• _TASK PROMPT_
Set down, please, exactly the lines below that run from the line with "Given: Select the 8k stars count" to the line with "The image size is (1082, 541).", both lines included.

• _EXERCISE INPUT_

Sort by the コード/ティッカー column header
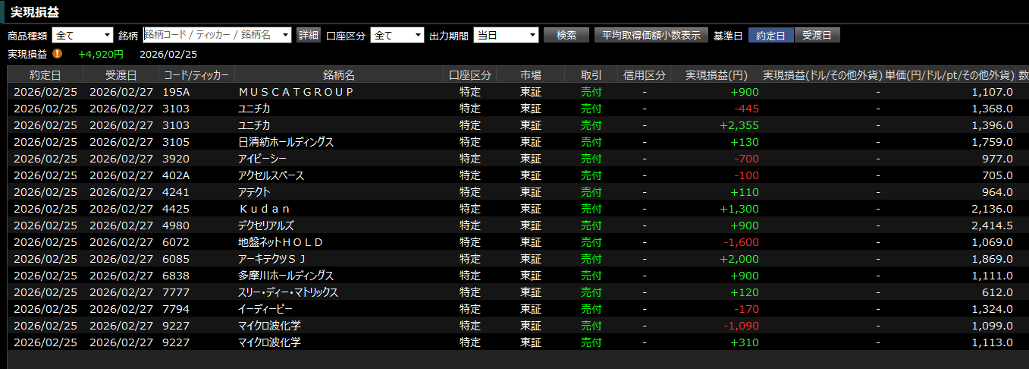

---

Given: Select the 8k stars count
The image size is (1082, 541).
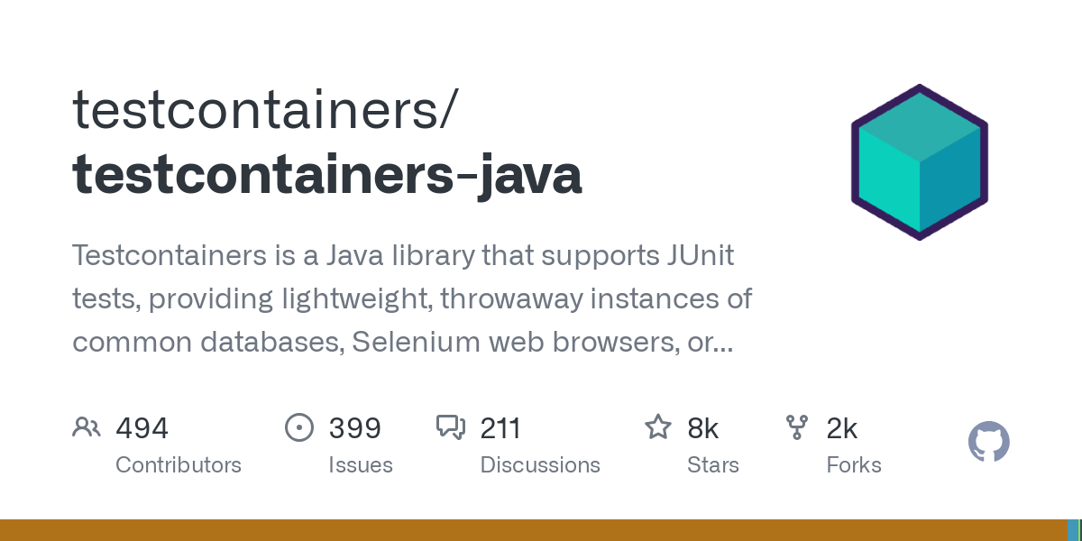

--

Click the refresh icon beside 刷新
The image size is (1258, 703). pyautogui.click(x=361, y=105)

• _EXERCISE RESPONSE_
Given: Select the 8k stars count
The image size is (1082, 541).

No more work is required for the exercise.